C’est un moment que j’attends toujours avec beaucoup d’excitation. C’est parmi les meilleures réunions de la journée ! Déjà, je remercie les créatifs. C’est un exercice qui n’est pas toujours très évident pour eux, où ils se dévoilent toujours un peu. Puis, j’essaie d’être assez honnête… Je ne veux pas laisser miroiter des choses. Avec l’équipe commerciale, on connaît notre client, on connaît sa patte. Il y a parfois des moments où les créatifs ne sont pas dans le brief, et c’est notre rôle de le rappeler. Mais c’est rare.
Le plan’s board le plus dur que j’ai vécu, c’était avec Alexandre Hervé. Difficile d’ouvrir la bouche quand tu étais junior, de peur de dire une énorme connerie. Les créatifs arrivaient avec la création, tu les écoutais puis tu devais vendre. À toi de te débrouiller.
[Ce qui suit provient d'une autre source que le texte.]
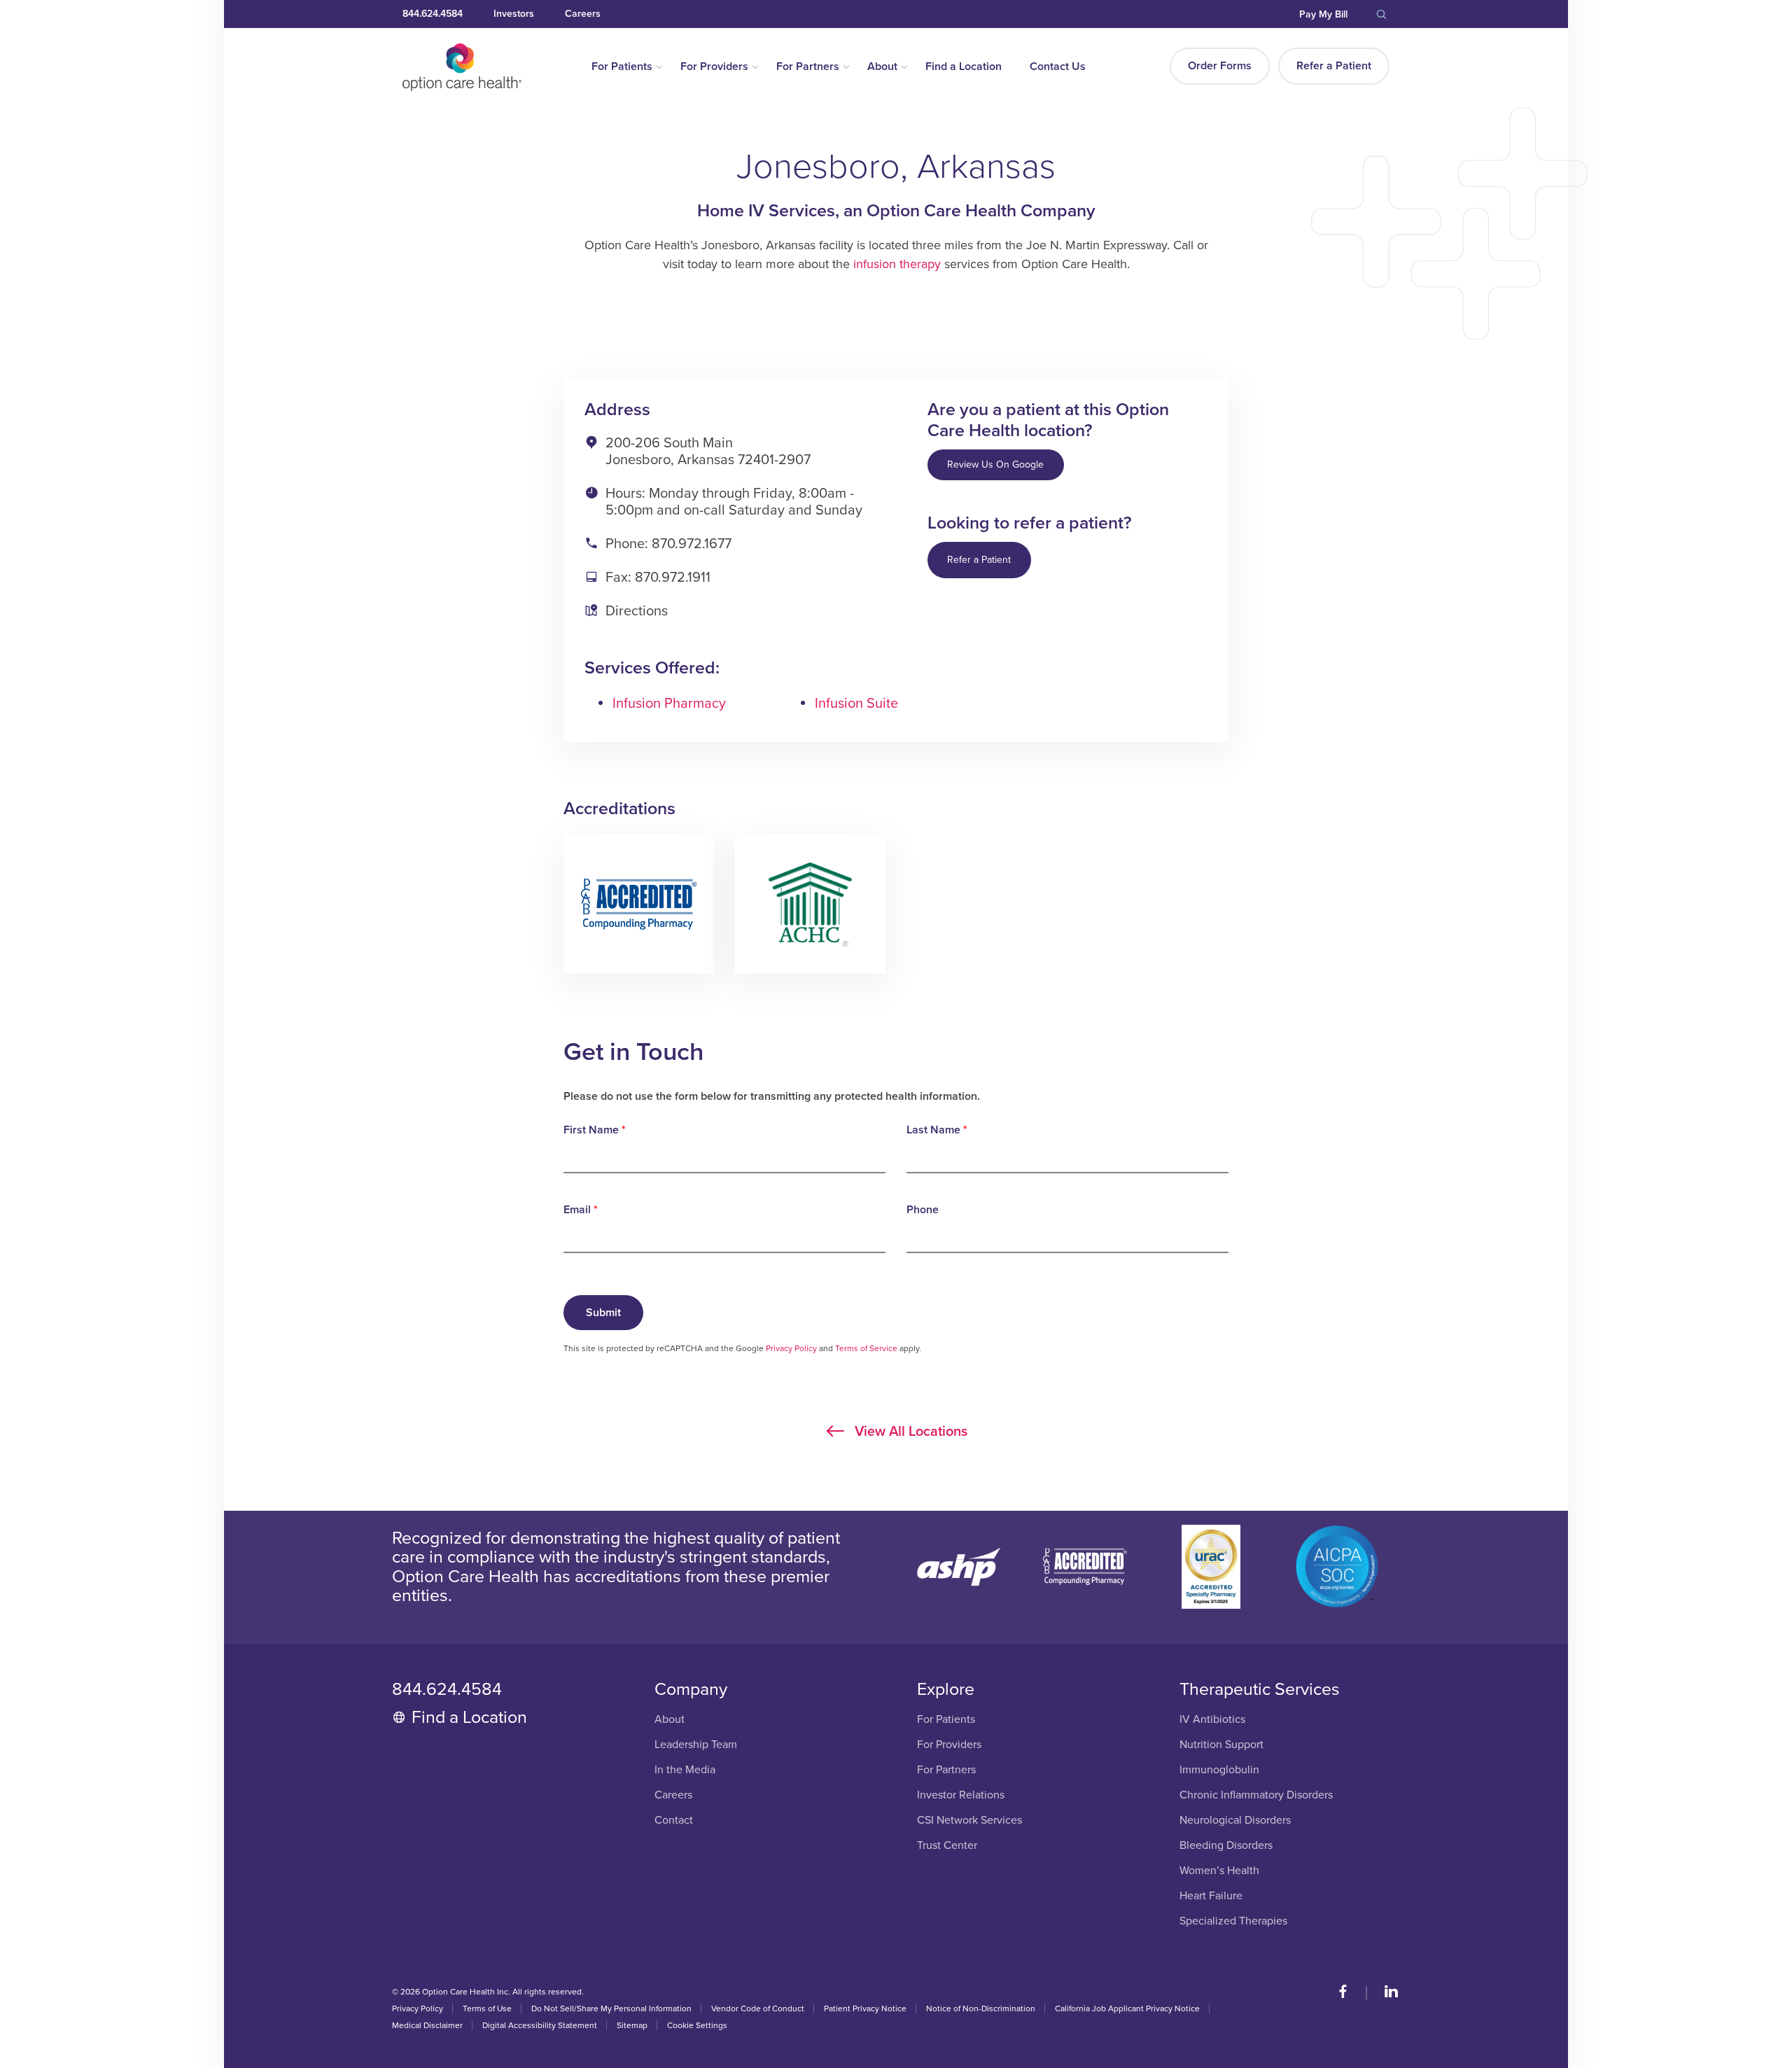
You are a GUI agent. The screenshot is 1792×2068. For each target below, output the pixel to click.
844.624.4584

As-tu des personnalités qui t’ont inspiré jusqu’ici, dans la pub et en-dehors ?
Dans la pub, j’adore le travail de Gabriel Gaultier, Alexandre Hervé et Jean-François Bouchet. Dans le graphisme, j’aime bien la rigueur d’Etienne Robial que j’ai eu la chance de croiser au détour d’une campagne sur L’Équipe. C’est un vrai puriste.
Après, je n’ai jamais eu de mentors à proprement parler.
Au planning, j’aimais bien Guillaume Martin et Romain Roux. J’aimais bien la technique de Romain qui laissait beaucoup de blancs dans son flow, comme pour laisser les gens digérer l’information.
Et puis au commerce, Alban Callet, Paul Ducré et Julie Haslé. Ils m’ont tous les trois apportés des choses à des moments différents de ma carrière. Alban pour la vente, Paul pour la justesse et Julie pour la relation commerciale (qu’est-ce qu’elle est forte.)
Ça mérite peut-être qq petites précisions sur ces deux dernières personnes
Quels sont les conseils qui t’ont le plus servi jusqu’ici ?
Connais bien ton client – Jean-Luc Bravi
Selon toi, qu’est-ce qui a le plus changé dans le métier depuis tes débuts ?
Avant, c’était très top-down avec la création. On se parle plus aujourd’hui. On est plus dans l’échange (c’est peut-être l’expérience qui fait ça). Par exemple avec Clara & Olivier, les échanges étaient permanents.
Et puis les terrains de jeux sont bien plus vastes aujourd’hui qu’il y a 30 ans. La créativité prend des formes bien plus diverses avec les activations par exemple. Ce qui ne change pas c’est l’impact des bonnes idées.
Quels conseils donnerais-tu à un·e jeune commercial·e qui se lance dans la pub ?
Ne jamais oublier que si on choisit ce métier, c’est par amour de la création. Aimer la création, c’est se battre pour faire vivre les idées, prendre des risques et ne pas craindre de commettre des erreurs. La persévérance, c’est important aussi… Il ne faut pas s’arrêter au premier échec. On ne devient pas du jour au lendemain patron d’un grand compte en agence, la nouvelle génération veut parfois aller trop vite, mais Dieu sait que c’est important de ne pas bruler les étapes.
Quel conseil te donnerais au toi de tes débuts ?
La même chose que Michel Blanc dans les Bronzés « Dis-toi que t’as aucune chance, fonce. Sur un malentendu, ça peut marcher ».
Les prix créatifs ont-ils de la valeur pour les commerciaux ? Un lion à Cannes ou un Effie pèse-t-il dans un CV, par exemple ?
Oui, ça compte. C’est même extrêmement important. Quand j’ai commencé, je voulais absolument gagner des lions. C’est une forme de reconnaissance collective, ça prouve qu’on va dans la bonne direction, qu’on fait les bons choix. Et puis c’est une raison de plus de célébrer, de partager des moments avec ses équipes.